Assigned task >> All records below are to be repeated exactly, with the pictures left out.

Dataset entries >>

================================

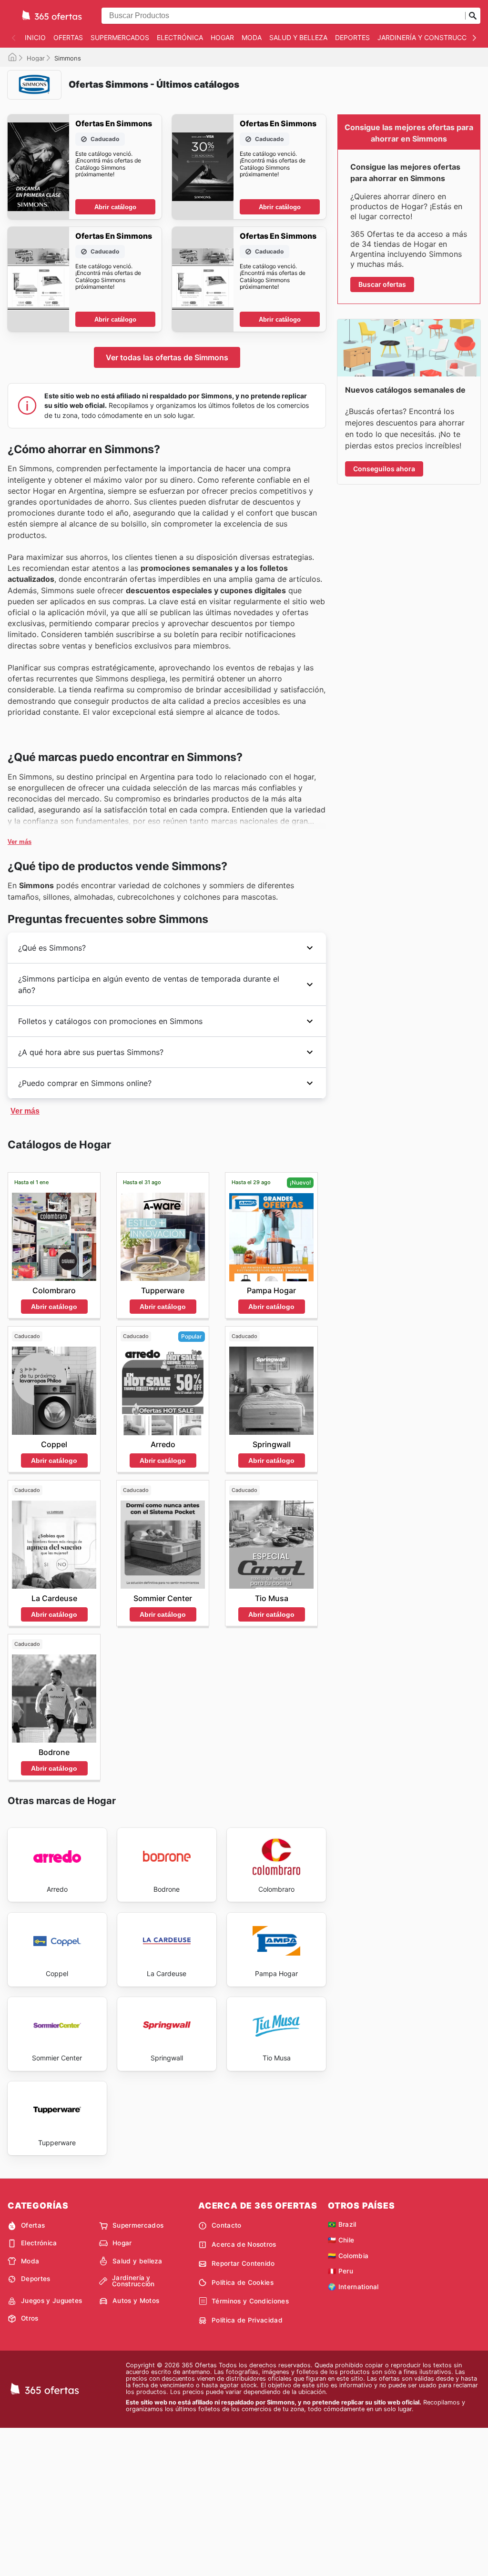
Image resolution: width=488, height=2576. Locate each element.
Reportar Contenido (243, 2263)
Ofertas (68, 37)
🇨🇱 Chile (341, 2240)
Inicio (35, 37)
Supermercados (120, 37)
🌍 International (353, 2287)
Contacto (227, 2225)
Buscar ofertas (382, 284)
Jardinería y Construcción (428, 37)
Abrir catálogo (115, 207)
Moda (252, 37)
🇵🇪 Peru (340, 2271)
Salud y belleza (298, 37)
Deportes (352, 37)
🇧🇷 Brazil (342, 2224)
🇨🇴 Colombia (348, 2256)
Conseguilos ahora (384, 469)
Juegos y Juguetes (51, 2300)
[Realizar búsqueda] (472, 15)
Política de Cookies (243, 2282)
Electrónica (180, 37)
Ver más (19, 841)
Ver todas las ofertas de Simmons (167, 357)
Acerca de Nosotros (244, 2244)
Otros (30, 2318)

================================

Answer box >>
Image resolution: width=488, height=2576. Locate each element.
Reportar Contenido (243, 2263)
Ofertas (68, 37)
🇨🇱 Chile (341, 2240)
Inicio (35, 37)
Supermercados (120, 37)
🌍 International (353, 2287)
Contacto (227, 2225)
Buscar ofertas (382, 284)
Jardinería y Construcción (428, 37)
Abrir catálogo (115, 207)
Moda (252, 37)
🇵🇪 Peru (340, 2271)
Salud y belleza (298, 37)
Deportes (352, 37)
🇧🇷 Brazil (342, 2224)
🇨🇴 Colombia (348, 2256)
Conseguilos ahora (384, 469)
Juegos y Juguetes (51, 2300)
[Realizar búsqueda] (472, 15)
Política de Cookies (243, 2282)
Electrónica (180, 37)
Ver más (19, 841)
Ver todas las ofertas de Simmons (167, 357)
Acerca de Nosotros (244, 2244)
Otros (30, 2318)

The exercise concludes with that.